In a car race, car A takes time $t$ less than car B to cross the finishing line, but has a velocity $v$ more than that of while crossing the finishing line. If a1 and a2 are acceleration of car A & B then find the relation between $v, t, a1$ and a2. Assume that the cars started from rest.

Solution:

For car A:

acceleration = $a_1$

total time $t_A = t_B - t$

final velocity $v_A = v_B + v$

For car B:

acceleration = $a_2$

total time = $t_B$

final velocity = $v_B$

The kinematic equation for distance:

s = \frac{1}{2} a_1 (t_B - t)^2 = \frac{1}{2} a_2 (t_B)^2

therefore

\frac{t_B - t}{t_B} = \sqrt{\frac{a_2}{a_1}}

1 - \frac{t}{t_B} = \sqrt{\frac{a_2}{a_1}}

t_B = \frac{t}{1 - \sqrt{\frac{a_2}{a_1}}}

Another kinematic equation:

s = \frac{v_A^2}{2 a_1} = \frac{(v_B + v)^2}{2 a_1}

s = \frac{v_B^2}{2 a_2}

therefore

\frac{v_B + v}{v_B} = \sqrt{\frac{a_1}{a_2}}

1 + \frac{v}{v_B} = \sqrt{\frac{a_1}{a_2}}

v = v _ {B} \left(\sqrt {\frac {a _ {1}}{a _ {2}}} - 1\right)

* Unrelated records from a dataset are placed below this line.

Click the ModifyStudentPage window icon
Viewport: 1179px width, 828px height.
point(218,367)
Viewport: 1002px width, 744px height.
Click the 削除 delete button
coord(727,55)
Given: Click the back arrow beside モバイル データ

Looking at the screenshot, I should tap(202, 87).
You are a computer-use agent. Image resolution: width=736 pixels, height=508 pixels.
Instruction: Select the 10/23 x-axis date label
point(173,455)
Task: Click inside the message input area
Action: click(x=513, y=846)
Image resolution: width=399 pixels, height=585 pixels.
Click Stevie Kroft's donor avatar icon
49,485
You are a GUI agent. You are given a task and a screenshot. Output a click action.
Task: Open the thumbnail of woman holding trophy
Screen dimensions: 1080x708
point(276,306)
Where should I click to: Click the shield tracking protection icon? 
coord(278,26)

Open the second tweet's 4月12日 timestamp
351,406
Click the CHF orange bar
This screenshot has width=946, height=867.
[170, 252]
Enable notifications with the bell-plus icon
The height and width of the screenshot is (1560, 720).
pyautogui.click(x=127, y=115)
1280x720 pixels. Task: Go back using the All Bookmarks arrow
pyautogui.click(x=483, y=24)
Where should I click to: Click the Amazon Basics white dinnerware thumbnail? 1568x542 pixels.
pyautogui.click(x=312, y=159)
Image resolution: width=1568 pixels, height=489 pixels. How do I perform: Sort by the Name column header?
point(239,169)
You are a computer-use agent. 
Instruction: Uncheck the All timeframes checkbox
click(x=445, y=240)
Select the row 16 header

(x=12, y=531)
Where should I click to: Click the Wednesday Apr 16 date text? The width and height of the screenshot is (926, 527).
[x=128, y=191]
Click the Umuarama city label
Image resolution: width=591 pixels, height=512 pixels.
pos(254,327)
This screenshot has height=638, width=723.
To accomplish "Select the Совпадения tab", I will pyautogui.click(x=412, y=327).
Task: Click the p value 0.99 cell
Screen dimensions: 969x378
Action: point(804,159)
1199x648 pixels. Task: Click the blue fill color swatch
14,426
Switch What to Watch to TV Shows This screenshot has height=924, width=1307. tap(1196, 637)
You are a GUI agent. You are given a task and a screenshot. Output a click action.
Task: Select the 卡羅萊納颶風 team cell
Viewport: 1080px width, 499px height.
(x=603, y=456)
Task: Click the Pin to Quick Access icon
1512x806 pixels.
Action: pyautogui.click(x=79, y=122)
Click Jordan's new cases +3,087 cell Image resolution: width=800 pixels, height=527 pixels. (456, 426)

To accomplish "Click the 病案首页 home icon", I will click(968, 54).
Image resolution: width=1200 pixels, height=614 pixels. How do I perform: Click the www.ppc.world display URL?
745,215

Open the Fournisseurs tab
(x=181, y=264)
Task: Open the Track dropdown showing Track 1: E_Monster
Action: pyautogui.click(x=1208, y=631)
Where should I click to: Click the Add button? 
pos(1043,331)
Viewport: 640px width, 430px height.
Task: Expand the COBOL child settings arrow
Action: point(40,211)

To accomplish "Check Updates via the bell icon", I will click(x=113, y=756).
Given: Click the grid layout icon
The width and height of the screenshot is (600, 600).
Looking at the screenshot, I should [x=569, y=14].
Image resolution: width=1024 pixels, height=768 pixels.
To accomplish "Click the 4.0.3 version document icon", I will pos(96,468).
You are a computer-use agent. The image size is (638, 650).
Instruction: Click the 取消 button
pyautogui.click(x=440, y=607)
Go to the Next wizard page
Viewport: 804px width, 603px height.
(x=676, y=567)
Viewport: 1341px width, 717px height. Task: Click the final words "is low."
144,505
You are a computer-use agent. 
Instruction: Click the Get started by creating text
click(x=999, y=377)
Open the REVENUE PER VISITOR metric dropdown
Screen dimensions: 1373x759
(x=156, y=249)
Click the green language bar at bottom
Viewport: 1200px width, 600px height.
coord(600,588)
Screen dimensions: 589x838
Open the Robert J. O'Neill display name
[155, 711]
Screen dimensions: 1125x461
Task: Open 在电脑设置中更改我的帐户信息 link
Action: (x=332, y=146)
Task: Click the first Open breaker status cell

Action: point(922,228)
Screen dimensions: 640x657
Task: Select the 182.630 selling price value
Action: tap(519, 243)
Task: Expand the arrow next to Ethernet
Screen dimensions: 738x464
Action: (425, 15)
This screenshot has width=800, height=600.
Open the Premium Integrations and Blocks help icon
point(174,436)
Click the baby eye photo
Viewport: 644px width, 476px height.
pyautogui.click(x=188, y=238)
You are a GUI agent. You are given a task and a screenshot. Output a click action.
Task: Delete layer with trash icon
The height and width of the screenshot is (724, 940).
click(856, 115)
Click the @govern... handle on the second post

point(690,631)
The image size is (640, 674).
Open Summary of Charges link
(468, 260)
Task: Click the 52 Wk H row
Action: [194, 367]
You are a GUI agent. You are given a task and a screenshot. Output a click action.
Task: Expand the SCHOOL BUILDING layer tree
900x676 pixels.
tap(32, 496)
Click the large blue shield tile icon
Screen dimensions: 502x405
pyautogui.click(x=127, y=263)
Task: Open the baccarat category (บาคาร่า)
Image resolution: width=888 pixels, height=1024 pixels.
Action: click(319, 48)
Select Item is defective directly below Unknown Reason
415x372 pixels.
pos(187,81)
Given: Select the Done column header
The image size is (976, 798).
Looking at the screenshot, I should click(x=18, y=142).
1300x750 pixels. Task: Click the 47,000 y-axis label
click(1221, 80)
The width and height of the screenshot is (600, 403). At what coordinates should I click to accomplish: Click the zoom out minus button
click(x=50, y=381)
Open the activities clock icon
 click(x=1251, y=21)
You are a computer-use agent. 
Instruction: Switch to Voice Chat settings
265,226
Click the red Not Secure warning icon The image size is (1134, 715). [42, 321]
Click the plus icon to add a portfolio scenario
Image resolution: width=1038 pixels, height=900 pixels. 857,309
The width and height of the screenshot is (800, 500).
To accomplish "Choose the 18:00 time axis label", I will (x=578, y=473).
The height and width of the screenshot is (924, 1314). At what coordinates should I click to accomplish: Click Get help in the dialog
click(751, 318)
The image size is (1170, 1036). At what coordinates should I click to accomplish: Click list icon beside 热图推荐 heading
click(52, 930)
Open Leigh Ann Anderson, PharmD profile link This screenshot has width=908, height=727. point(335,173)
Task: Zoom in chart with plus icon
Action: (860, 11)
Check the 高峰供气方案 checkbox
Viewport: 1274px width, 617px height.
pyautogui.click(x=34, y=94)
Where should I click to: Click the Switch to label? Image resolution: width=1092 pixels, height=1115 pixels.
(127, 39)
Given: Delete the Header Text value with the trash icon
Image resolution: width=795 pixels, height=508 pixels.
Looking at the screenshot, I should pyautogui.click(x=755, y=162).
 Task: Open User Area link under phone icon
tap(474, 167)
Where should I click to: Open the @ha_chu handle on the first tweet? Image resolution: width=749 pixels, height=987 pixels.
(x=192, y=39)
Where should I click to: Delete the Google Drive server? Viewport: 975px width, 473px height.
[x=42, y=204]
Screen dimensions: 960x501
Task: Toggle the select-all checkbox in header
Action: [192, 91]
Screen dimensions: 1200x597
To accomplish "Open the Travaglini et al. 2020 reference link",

The kinematic equation for velocity:

v _ {B} = a _ {2} t _ {B}

So,

v = a _ {2} t _ {B} \left(\sqrt {\frac {a _ {1}}{a _ {2}}} - 1\right) = a _ {2} \frac {t}{1 - \sqrt {\frac {a _ {2}}{a _ {1}}}} \left(\sqrt {\frac {a _ {1}}{a _ {2}}} - 1\right) = a _ {2} t \frac {\left(\frac {\sqrt {a _ {1}} - \sqrt {a _ {2}}}{\sqrt {a _ {2}}}\right)}{\left(\frac {\sqrt {a _ {1}} - \sqrt {a _ {2}}}{\sqrt {a _ {1}}}\right)}

v = t \frac {a _ {2} \sqrt {a _ {1}}}{\sqrt {a _ {2}}} = t \sqrt {a _ {1} a _ {2}}

Answer: $v = t\sqrt{a_1a_2}$ .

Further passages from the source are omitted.